Alla fine decido di andare a vedere gli ultimi due passaggi. Ma dove? Scarto subito l'idea di andare all'arrivo, o comunque negli ultimi 1-2 chilometri, sia temendo di trovare troppa ressa, sia temendo che sarebbero stati difficili da raggiungere, considerato che a Roma vige la consuetudine di chiudere le stazioni della metro quando servono di più. scelgo Piazza del Popolo, sia perché è l'unico punto del percorso vicino a una fermata della metro A, sia perché c'è il villaggio e quindi è più probabile vi sia uno schermo.
Arrivo a Piazza del Popolo intorno alle 18, e scopro che il Giro non passa di lì. Del resto, guardando la strada, mi rendo conto che sarebbe stata una versione mediterranea della Parigi-Roubaix, anche se nel percorso qualche tratto di sampietrini c'era. C'è almeno lo schermo, e vedo che mancano 24 km. Devo andarmi a riguardare il percorso sul sito, e scopro che il punto più vicino del percorso è sul Lungotevere, dove svolta sul Ponte Regina Margherita. Mi posiziono sulla svolta, pensando che sia il punto dove riuscirò a vedere il tratto più lungo di gara. C'è poca gente, e non ci sono transenne, per cui mi viene il timore che al momento del passaggio ci manderanno via: invece si limiteranno a farci indietreggiare.
Sul ponte c'è lo striscione dei 10 km all'arrivo: pensavo mancasse di meno. Capisco quindi che vedrò un solo passaggio: sarei appena riuscito a vedere il penultimo se fossi andato subito qui. Passano diverse auto e moto: a un certo punto passa un'auto con la scritta "inizio corsa", quindi dovrebbe mancare poco al passaggio. Accanto a me c'è un signore con accento emiliano, che filma e fa la radiocronaca. Passa ancora un po' prima del passaggio dei corridori: come preannunciato, gruppo compatto, e nella massa non sono certo in grado di riconoscere nessuno. Poi svoltano davanti a me, a una velocità impressionante: viene un po' di paura che qualcuno cada e mi venga addosso. Non si capisce se debba passare ancora qualcuno: io, a vedere il gruppo, non avrei mai detto che erano 125, ma presumibilmente, se non lo erano, ci mancava poco. Passano altre auto e moto e alla fine c'è un c'è un corridore staccato, uno solo. Subito dopo passa l'auto col cartello "fine corsa".

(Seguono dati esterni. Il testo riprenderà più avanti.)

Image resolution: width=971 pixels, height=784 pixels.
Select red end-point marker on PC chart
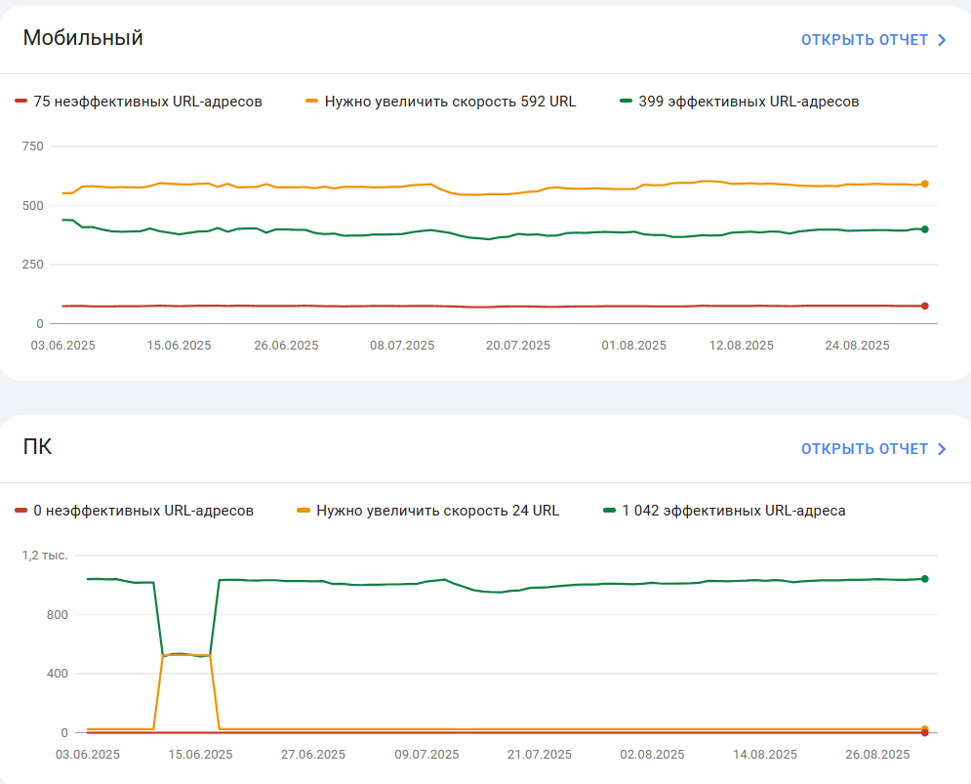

Torno a Piazza del Popolo a vedere il finale: noto che fino alle ultime centinaia di metri, sui Fori Imperiali, non c'era mai molta gente, si sarebbe potuto tranquillamente seguire la gara dappertutto, ma penso comunque di aver fatto bene a venire qui. Vedo l'arrivo, con la vittoria di Cavendish e l'ennesima caduta, poi, prima di andare do un'occhiata agli stand del villaggio. In particolare guardo le maglie rosa d'epoca: da quella di Magni del 1948, a quella del primo anno di Merckx, che era anche il mio primo anno di vita (1968), fino a quelle che di giri che ricordo bene, 1986 (Visentini) e 1988 (Hampsten). Anche le più recenti sono diverse da come me le immaginavo: le pensavo simili a maglie da calcio, invece erano tessute a maglia e dall'aspetto pesante. Mi ripasso poi l'albo d'oro, notando che siamo al decimo vincitore diverso in 10 anni.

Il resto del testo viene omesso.